Marital status may be another factor contributing to the possibility of depression occurrence. In the present study, there was a high prevalence of depression among married and widowed women (80.1% and 93.6% respectively) compared to single women. In community surveys, married individuals have reported higher levels of depression than unmarried individuals and this association is stronger for women [43, 44]. This might be due to the fact that married women are more strongly exposed to traditional sex-role experiences than unmarried women [44]. Another possible explanation for the higher prevalence of depression among married women is the probable relationship dissatisfaction also due to traditional sex-role experiences. Although the present study did not specifically address the issue of reduced marital dissatisfaction, it has been linked to higher rates of current depression symptoms as well as a higher chance of developing future depressive symptoms. However, several other studies have reported higher depression prevalence among women who were unmarried, separated or divorced [45, 46].

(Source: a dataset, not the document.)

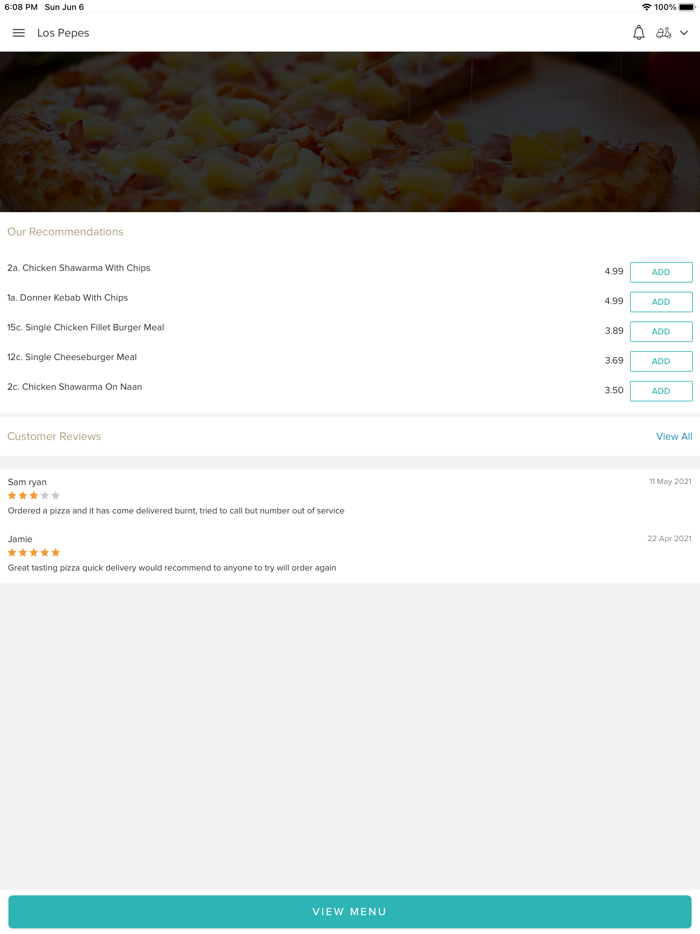This screenshot has width=700, height=934.
Task: Open notifications bell
Action: (638, 33)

Studies have shown an increased depression prevalence among those with low educational status [47, 48]. In the present study, the highest level of depression was among illiterate women (91.1%). This is consistent with findings from other studies in which it has been reported that higher levels of education can enhance female autonomy and confidence and is associated with a lower prevalence of depression [26, 49]. Having higher education level can have a protective role when it comes to depression. Education enhances coping mechanisms in multiple ways, increasing women's self-efficacy and subsequently self-esteem. Additionally, it provides women a greater sense of control over their environment and reduces their sense of helplessness in challenging circumstances [50].

The presence of an illness can also lower the quality of life an individual and can be a contributing factor to a depressive disorder. In the present study in the multiple logistic regression analysis, the presence of an illness proved to be statistically significant, and this is consistent with findings from other studies [51, 52].

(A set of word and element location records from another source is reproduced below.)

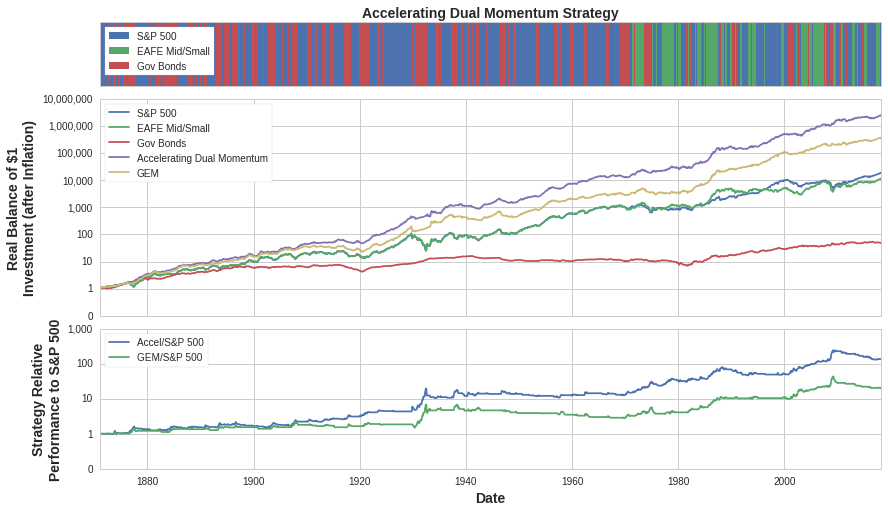Click the green EAFE Mid/Small swatch in top legend
Image resolution: width=888 pixels, height=512 pixels.
tap(119, 51)
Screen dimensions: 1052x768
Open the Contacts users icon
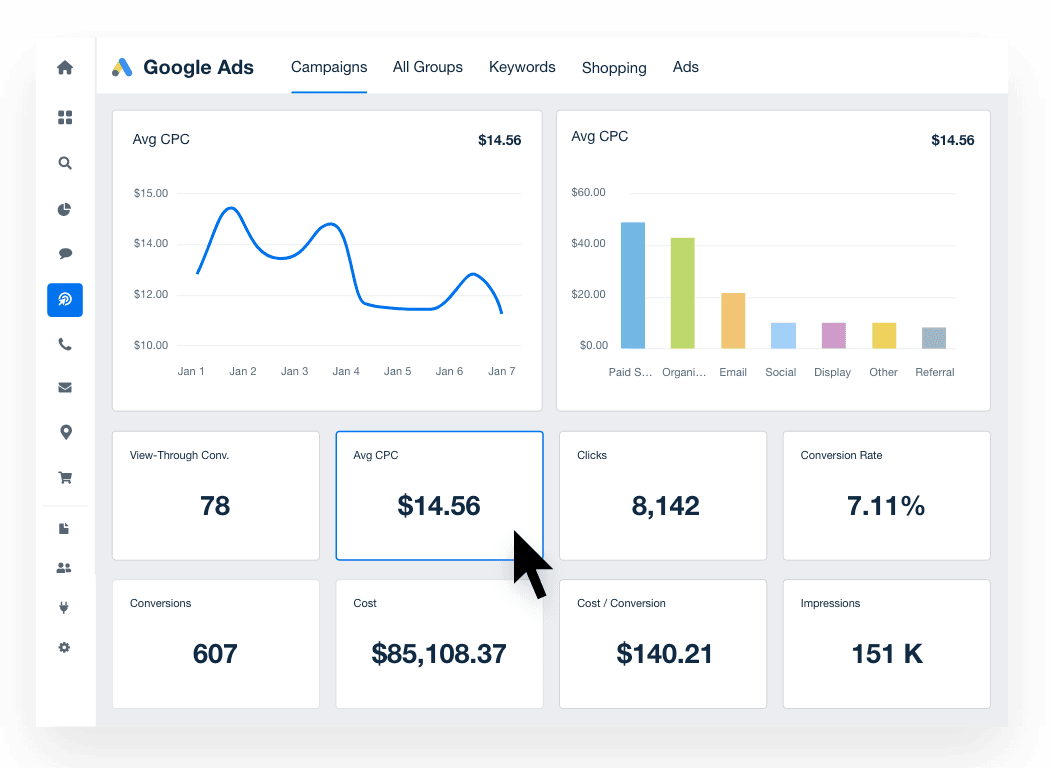[x=64, y=567]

There are a number of limitations regarding this study. The study’s sample size was relatively small to claim a country level study on mental health. Moreover, the study only included women living in urban areas of these provinces so was not necessarily representative of women in rural areas or in other regions of Afghanistan. Also, due to the cross-sectional design of the study, the causality between depression and other variables could not be determined.

4.1 Recommendations

Considering the high prevalence of depression among women, the use of interventions including regular screening for depression symptoms, and educating women and girls on symptoms of depression for early self-diagnosis are essential and should be provided by the international and national health agencies active in the country. Also, due to the high prevalence of depression, critical planning for providing psychiatric treatment for elderly women, women living in rural areas, and women with diseases is necessary. Future studies should consider including people living in rural areas as well as focus on the causes of depression arising from the rules and laws being implemented by the Taliban. It is recommended that future studies examine other diseases and mental health conditions as there are many symptoms shared between mental health disorders.

4.2 Conclusion

The results of the present study highlight the need to integrate mental health services for women in Afghanistan. Factors such as age group, residency, education, economic status, presence of disease/illness, and experiencing a bad event in the past month were significantly associated with presence of depressive symptoms.